Charlotte Mason, British educator (1842-1923)
Providence bases important aspects of its educational philosophy and pedagogical methods, particularly in the lower class levels, on the theories and
practices of British educator Charlotte Mason (1842-1923). Miss Mason, a renowned “teacher of teachers,” founded a number of grammar schools and a college to train teachers in her philosophy and practices. The elements of Charlotte Mason’s educational philosophy that have been incorporated into that of Providence are the following:
- Parents are the primary influence in their children’s lives, and they must accept and fulfill this responsibility—it cannot be delegated. In Mason’s words: “More than anything else it is the home influences brought to bear upon the child that determine the character and career of the future man or woman.”
- Children are born as individuals of worth—as “persons,” in Mason’s terminology—and, as such, should be valued and respected. Curriculum for children, therefore, should reflect their value and potential as human beings and should never be “dumbed down.” Rather, the curriculum must be full of books and experiences that exemplify and teach truth, beauty, and goodness. In particular, a school’s curriculum should be filled with “living books” and not simply textbooks, graded readers, and vapid works of the sort Mason termed “twaddle” (that is, works lacking in depth, breadth, and literary quality).
- The teaching and reinforcing of mental and moral habits help students automatically learn to do what is right and will aid them in their future development. Charlotte Mason believed children should be “taught what they ought, not what they want.”
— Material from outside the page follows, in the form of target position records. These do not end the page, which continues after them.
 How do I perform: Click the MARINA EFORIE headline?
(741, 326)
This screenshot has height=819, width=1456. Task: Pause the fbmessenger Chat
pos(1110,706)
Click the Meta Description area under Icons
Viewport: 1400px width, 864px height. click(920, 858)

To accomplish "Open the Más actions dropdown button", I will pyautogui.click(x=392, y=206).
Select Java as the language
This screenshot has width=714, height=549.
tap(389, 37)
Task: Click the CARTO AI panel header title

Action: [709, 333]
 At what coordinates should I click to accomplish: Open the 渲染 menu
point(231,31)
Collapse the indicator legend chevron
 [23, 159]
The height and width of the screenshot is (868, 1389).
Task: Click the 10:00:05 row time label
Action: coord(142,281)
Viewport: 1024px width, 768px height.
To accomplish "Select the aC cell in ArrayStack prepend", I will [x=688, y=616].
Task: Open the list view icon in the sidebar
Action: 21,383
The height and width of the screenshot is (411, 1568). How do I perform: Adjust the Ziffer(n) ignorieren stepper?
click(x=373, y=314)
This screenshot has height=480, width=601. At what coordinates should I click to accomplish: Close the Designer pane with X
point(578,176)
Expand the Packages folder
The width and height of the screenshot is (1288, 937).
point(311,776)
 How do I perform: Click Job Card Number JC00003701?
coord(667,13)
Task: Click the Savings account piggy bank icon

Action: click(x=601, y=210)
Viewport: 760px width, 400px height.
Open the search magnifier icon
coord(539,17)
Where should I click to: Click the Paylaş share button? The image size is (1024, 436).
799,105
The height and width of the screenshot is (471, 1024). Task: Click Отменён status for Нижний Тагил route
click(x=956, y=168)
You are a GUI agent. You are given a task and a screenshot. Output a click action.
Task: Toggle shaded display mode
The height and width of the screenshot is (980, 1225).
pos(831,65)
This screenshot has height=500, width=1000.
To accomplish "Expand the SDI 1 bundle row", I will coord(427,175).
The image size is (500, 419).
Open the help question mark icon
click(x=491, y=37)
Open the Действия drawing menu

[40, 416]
The elements of Charlotte Mason’s educational practices that have been incorporated into those of Providence are, most notably, these:
- Nature study should be an integral part of children’s grammar school years. The study of nature allows children to develop all of their senses and trains them to observe, count, classify, interpret, draw, and record. Nature study helps children love and appreciate the magnificence of God as the Creator of all. Moreover, nature study is foundational to developing skills in inquiry, observation, and analysis that are integral not only to scientific investigation, but also to fields as diverse as the study of history and of the visual arts.
- The use of “picture studies” helps students recognize, respond to, and appreciate art. Picture studies are done on a regular basis both for art appreciation and for their language-eliciting capability. Picture studies develop students’ memory skills and speaking ability as they study the history, style, and unique qualities of great works of art and the lives of the artists who created these works.
- The use of oral and written narration develops students’ overall language skills. Students tell back or “narrate” a story they have heard or read. They retell, as much as possible, word for word. As students narrate, they learn good writing style, as they often recite or write in the same style as the author. Narration also strengthens and develops vocabulary and memory skills. Karen Andreola, a prominent teacher of Charlotte Mason’s methods, declares that “knowledge is not assimilated until it is reproduced. . . . [narration] increases the mind’s ability to remember.”
Just as one learns to distinguish counterfeit from real currency by studying authentic currency, one learns to distinguish good language from poor by imitating good writing and speaking. Narration enhances comprehension skills and fills the mind with rich ideas that inspire, and thus students expand their learning. If one cannot retell a passage, one does not know and fully “own” the ideas expressed in the material. The person who can retell it does own it.